Affected cytochrome P450 isoenzymes and drug transporters: None
-Route-Specific Pharmacokinetics
Oral Route
After oral administration, diroximel fumarate is not quantifiable in plasma because it undergoes rapid pre-systemic hydrolysis and is converted to its active metabolite monomethyl fumarate (MMF) by esterases that are ubiquitous in the gastrointestinal tract, blood, and tissues. Thus, all pharmacokinetic analyses were performed with plasma MMF concentrations. The median time to maximum concentration (Tmax) of MMF is 2.5 to 3 hours. The maximum concentrations (Cmax) and exposure (AUC) increase approximately dose proportionally in the dose range of 462 to 924 mg. After oral receipt of 462 mg to patients with multiple sclerosis, the mean Cmax of MMF was 2.11 mg/L. The mean steady-state AUC was 8.32 mg x hour/L following twice daily dosing in patients with multiple sclerosis. Coadministration of diroximel fumarate with a high fat, high-calorie meal (900 to 1,000 calories, 50% of calories from fat) did not affect the AUC of MMF, but reduced the Cmax by approximately 44% compared to the fasted state.
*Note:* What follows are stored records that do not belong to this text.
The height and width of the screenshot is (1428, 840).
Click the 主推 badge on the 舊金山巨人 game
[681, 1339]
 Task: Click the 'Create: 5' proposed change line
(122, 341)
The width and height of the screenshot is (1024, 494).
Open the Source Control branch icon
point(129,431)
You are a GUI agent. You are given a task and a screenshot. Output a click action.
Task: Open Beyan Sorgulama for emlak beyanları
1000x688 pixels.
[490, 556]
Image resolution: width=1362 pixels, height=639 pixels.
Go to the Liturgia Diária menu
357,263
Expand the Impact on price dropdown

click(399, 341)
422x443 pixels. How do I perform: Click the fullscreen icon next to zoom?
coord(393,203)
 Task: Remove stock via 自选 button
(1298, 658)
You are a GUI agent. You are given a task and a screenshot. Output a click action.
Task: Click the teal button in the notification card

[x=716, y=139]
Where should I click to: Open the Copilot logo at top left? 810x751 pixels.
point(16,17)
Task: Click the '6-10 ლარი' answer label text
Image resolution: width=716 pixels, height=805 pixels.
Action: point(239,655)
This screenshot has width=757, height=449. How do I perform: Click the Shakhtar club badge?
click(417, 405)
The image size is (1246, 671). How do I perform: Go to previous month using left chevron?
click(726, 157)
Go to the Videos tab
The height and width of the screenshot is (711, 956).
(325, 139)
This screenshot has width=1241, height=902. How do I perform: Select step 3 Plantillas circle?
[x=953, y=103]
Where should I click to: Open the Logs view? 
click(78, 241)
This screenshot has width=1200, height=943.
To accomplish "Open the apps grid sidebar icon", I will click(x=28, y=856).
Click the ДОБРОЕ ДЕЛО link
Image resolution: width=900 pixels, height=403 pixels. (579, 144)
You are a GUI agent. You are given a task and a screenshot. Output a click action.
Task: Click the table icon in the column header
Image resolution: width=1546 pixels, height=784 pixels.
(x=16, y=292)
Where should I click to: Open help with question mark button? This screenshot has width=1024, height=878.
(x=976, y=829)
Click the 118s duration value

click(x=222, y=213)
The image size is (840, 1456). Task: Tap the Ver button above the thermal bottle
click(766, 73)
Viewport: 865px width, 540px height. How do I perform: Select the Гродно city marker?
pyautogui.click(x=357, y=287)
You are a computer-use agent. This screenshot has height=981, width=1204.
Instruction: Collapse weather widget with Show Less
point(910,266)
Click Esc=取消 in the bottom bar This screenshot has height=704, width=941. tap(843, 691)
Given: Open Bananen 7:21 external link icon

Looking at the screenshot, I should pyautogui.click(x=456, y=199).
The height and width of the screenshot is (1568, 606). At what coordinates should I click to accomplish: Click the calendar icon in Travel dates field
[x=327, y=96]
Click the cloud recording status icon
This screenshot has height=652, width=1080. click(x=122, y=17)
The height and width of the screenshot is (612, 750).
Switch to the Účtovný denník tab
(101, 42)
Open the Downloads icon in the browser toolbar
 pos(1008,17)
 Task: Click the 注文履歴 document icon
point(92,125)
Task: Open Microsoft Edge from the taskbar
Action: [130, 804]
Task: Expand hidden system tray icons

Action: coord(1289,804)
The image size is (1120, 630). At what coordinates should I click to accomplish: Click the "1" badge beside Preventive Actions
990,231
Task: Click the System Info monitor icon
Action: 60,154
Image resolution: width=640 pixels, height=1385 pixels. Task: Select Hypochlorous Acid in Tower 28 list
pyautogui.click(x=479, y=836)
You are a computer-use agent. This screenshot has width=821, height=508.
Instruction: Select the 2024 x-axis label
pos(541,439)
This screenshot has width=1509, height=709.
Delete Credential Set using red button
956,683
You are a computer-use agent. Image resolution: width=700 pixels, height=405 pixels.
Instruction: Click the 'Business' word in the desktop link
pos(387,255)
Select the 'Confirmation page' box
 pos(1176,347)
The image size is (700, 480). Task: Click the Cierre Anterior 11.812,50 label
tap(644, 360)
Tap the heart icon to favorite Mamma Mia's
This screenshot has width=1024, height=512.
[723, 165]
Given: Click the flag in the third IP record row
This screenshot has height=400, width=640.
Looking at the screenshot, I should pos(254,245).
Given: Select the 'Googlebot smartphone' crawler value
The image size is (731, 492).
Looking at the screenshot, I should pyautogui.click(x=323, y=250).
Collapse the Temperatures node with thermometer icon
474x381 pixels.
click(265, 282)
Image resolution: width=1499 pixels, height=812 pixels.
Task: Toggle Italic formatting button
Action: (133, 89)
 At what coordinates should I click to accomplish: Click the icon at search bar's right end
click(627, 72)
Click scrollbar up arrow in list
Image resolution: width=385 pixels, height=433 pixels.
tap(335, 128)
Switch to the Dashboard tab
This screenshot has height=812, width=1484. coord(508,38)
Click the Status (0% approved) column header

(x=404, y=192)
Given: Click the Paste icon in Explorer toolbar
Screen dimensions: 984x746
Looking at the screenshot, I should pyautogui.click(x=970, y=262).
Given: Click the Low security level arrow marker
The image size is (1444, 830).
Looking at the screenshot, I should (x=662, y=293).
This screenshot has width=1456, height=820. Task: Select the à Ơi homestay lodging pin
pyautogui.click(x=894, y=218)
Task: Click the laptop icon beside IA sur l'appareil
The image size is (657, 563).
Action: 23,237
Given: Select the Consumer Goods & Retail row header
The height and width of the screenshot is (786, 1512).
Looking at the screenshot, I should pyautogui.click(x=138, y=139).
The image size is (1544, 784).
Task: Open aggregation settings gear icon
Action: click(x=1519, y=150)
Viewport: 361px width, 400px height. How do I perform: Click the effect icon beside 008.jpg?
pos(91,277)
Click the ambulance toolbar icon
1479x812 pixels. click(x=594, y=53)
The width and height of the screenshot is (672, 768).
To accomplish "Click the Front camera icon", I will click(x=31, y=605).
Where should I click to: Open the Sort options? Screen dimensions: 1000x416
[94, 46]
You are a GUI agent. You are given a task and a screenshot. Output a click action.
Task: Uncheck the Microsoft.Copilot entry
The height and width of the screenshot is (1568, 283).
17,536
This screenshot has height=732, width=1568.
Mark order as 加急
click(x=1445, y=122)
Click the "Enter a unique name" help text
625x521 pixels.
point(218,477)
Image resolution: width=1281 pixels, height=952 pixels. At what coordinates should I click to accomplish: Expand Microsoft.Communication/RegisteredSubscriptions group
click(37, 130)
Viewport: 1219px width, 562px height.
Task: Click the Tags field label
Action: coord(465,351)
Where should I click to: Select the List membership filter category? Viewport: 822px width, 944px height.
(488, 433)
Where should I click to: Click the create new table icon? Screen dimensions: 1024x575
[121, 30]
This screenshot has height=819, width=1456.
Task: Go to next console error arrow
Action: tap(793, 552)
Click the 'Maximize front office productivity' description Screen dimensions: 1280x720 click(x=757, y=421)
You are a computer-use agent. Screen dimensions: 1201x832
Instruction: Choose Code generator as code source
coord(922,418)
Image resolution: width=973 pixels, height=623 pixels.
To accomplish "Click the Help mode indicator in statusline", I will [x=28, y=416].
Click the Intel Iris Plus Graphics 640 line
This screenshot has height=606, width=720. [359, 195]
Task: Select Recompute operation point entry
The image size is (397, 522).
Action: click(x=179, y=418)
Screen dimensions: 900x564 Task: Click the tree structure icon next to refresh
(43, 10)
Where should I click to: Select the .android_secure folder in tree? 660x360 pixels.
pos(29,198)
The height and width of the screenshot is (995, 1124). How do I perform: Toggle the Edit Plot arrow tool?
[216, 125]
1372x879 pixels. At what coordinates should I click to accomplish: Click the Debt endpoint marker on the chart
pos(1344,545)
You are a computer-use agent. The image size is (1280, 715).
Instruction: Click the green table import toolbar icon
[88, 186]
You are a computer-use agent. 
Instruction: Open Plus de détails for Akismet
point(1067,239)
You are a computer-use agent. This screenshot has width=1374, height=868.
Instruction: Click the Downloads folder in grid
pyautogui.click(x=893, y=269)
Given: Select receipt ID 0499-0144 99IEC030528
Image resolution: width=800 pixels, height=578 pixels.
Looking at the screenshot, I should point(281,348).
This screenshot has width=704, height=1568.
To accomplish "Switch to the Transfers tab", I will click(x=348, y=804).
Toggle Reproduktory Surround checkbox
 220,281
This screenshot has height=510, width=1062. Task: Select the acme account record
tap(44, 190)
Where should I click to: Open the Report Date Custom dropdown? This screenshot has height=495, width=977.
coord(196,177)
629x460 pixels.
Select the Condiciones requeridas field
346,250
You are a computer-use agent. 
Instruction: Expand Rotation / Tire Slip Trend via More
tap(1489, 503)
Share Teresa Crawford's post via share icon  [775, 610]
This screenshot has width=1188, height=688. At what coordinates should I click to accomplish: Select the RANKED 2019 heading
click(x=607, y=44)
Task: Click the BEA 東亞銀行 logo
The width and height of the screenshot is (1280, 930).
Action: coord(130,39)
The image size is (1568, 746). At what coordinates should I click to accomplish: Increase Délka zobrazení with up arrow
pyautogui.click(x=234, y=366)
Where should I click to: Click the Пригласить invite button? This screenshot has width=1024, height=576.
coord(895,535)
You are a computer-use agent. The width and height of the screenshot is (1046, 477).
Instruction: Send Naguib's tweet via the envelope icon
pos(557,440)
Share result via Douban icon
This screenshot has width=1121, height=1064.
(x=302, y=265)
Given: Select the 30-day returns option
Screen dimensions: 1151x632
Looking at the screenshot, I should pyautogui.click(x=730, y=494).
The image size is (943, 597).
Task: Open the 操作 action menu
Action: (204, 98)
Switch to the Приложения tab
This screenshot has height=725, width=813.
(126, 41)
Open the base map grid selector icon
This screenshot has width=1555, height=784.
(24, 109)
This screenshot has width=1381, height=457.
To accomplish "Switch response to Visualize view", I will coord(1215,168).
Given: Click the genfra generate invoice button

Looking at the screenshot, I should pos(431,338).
The Cmax of MMF with low-fat, low-calorie (350 to 400 calories, 10 to 15 grams fat) and medium-fat, medium-calorie (650 to 700 calories, 25 to 30 grams fat) was reduced by approximately 12% and 25%, respectively. The Tmax of MMF was delayed from 2.5 hours (fasted state) to 4.5 hours (low-fat, low-calorie meal or a medium-fat, medium-calorie meal) and 7 hours (high-fat, high-calorie meal) in the fed state. The total exposure (AUC) of MMF was not impacted by low, medium, or high-fat food content. Diroximel fumarate may be taken with or without food; however, if it is taken with food, the meal/snack should contain no more than 700 calories and 30 grams of fat.
-Special Populations
Hepatic Impairment
Hepatic impairment is not expected to affect exposure to the active metabolite, MMF. No studies have been conducted in patients with hepatic impairment.
Renal Impairment
No clinically relevant pharmacokinetic changes in MMF (active metabolite) exposure occurred in subjects with mild, moderate, and severe renal impairment compared to healthy controls following a single dose of diroximel fumarate (8 subjects per cohort). The exposure to HES (inactive major metabolite) increased by 1.3, 1.8, and 2.7-fold with mild, moderate, and severe renal impairment. No data are available regarding the long-term use of diroximel fumarate in patients with moderate or severe renal impairment.
Geriatric
Age did not affect the pharmacokinetics of MMF, the active metabolite of diroximel fumarate.
Gender Differences
Gender did not affect the pharmacokinetics of MMF, the active metabolite of diroximel fumarate.
Ethnic Differences
Race did not affect the pharmacokinetics of MMF, the active metabolite of diroximel fumarate.
Other
Ethanol Ingestion
Administration of diroximel fumarate with 5% v/v and 40% v/v ethanol did not change total MMF exposure relative to administration with water. The mean peak plasma MMF concentration for diroximel fumarate decreased by 9% and 21%, however, when coadministered with 240 mL of 5% v/v and 40% v/v of ethanol, respectively. Avoid alcohol ingestion at the time of a diroximel fumarate dose.